▸ **WHAT THE EXERCISE ASKS**:
In the records that follow, the lines from the one containing "[0] (132, 25)" to the one containing "Pleaser (17, 300)", inclusive, are to be given again exactly.

[Recorded data]

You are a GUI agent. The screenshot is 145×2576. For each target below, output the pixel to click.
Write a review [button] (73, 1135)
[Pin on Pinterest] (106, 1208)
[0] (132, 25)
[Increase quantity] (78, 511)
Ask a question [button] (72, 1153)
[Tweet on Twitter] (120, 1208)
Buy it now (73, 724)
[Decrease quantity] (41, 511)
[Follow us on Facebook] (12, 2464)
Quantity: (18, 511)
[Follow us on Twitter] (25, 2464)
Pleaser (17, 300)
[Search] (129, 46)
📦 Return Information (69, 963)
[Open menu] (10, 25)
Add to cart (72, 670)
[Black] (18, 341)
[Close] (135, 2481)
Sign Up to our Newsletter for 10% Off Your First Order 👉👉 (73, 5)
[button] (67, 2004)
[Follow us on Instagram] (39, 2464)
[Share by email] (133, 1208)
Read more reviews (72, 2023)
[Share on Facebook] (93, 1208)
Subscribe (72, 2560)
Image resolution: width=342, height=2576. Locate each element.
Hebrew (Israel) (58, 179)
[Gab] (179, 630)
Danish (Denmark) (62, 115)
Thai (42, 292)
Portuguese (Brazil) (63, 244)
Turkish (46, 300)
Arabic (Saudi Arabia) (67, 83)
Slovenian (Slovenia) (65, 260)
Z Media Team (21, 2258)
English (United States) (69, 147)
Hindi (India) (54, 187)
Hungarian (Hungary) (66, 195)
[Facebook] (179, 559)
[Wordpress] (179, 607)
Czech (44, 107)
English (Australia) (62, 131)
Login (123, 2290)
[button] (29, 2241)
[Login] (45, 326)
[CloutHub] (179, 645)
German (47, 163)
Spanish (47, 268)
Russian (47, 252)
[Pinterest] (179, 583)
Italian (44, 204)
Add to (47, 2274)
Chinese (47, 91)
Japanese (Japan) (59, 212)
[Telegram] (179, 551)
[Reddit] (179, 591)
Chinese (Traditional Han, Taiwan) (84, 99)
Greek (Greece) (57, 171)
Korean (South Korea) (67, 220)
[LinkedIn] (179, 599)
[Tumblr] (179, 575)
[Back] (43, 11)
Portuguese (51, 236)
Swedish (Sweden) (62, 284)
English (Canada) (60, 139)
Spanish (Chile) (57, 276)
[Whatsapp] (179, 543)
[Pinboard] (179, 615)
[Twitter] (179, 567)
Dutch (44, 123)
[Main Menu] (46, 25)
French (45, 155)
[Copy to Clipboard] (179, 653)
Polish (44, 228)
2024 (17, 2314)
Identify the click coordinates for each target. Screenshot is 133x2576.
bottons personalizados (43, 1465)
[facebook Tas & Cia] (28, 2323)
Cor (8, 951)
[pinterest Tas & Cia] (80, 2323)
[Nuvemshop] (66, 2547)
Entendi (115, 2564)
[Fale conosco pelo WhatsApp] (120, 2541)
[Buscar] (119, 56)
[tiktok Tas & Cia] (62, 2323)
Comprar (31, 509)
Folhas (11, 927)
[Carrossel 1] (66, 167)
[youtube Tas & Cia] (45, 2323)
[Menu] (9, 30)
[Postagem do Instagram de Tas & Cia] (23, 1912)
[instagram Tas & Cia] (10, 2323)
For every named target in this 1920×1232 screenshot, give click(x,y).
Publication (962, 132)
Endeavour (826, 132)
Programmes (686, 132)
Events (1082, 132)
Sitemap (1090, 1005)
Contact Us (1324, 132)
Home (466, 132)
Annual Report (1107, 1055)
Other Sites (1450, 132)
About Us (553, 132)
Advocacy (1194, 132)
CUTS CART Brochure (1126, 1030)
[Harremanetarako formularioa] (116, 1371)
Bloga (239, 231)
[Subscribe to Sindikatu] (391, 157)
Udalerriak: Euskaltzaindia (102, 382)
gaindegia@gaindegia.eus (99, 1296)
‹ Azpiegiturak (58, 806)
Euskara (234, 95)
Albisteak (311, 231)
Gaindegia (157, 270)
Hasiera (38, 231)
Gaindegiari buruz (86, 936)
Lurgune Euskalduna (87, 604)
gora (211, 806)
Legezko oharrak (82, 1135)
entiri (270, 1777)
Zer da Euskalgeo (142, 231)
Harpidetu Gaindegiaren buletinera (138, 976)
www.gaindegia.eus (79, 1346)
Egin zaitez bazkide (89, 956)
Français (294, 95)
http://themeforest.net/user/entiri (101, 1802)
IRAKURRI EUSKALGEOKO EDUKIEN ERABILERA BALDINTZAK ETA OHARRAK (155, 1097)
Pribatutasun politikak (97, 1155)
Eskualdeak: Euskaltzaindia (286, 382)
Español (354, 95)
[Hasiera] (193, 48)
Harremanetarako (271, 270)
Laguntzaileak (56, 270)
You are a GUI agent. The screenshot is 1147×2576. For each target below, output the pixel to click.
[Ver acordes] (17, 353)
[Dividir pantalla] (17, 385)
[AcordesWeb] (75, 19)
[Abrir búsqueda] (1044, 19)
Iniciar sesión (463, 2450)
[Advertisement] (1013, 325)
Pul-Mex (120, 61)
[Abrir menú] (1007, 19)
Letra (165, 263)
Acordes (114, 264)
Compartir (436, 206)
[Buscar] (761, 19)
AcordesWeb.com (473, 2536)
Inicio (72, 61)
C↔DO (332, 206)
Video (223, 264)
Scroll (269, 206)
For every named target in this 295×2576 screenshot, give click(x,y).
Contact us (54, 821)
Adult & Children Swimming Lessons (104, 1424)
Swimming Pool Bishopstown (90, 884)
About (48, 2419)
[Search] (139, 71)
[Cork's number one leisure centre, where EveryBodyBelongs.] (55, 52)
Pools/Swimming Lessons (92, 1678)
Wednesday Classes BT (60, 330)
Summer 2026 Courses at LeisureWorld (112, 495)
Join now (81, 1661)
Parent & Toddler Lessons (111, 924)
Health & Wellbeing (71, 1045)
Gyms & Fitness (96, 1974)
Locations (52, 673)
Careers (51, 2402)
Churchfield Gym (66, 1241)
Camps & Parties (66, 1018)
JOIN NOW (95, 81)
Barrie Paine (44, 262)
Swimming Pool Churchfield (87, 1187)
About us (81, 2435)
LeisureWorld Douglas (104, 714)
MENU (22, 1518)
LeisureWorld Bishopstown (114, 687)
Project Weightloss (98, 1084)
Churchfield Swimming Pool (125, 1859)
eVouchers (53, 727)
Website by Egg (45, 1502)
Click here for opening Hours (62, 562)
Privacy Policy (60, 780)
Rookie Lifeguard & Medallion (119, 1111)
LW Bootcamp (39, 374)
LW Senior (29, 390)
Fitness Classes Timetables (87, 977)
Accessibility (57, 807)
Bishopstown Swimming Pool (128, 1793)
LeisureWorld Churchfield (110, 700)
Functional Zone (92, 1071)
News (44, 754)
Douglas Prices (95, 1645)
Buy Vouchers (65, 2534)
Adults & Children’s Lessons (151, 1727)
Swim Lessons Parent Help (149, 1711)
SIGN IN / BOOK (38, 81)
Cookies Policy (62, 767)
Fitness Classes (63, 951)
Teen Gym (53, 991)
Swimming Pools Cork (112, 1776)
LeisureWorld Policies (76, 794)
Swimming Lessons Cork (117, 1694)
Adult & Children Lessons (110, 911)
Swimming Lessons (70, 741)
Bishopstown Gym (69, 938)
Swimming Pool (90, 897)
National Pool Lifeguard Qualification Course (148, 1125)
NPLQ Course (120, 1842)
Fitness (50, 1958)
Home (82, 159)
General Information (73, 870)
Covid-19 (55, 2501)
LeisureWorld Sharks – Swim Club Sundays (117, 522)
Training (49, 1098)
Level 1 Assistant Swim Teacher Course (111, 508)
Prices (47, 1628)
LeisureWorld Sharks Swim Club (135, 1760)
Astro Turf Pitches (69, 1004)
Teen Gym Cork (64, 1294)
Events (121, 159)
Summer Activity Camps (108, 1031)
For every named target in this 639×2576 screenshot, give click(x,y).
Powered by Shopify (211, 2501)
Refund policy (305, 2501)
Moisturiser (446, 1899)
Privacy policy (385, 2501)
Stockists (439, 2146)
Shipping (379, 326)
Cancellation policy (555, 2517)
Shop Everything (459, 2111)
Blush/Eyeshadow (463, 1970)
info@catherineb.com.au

▸ **RESPONSE TO THIS TASK**:
[0] (132, 25)
[Increase quantity] (78, 511)
Ask a question [button] (72, 1153)
[Tweet on Twitter] (120, 1208)
Buy it now (73, 724)
[Decrease quantity] (41, 511)
[Follow us on Facebook] (12, 2464)
Quantity: (18, 511)
[Follow us on Twitter] (25, 2464)
Pleaser (17, 300)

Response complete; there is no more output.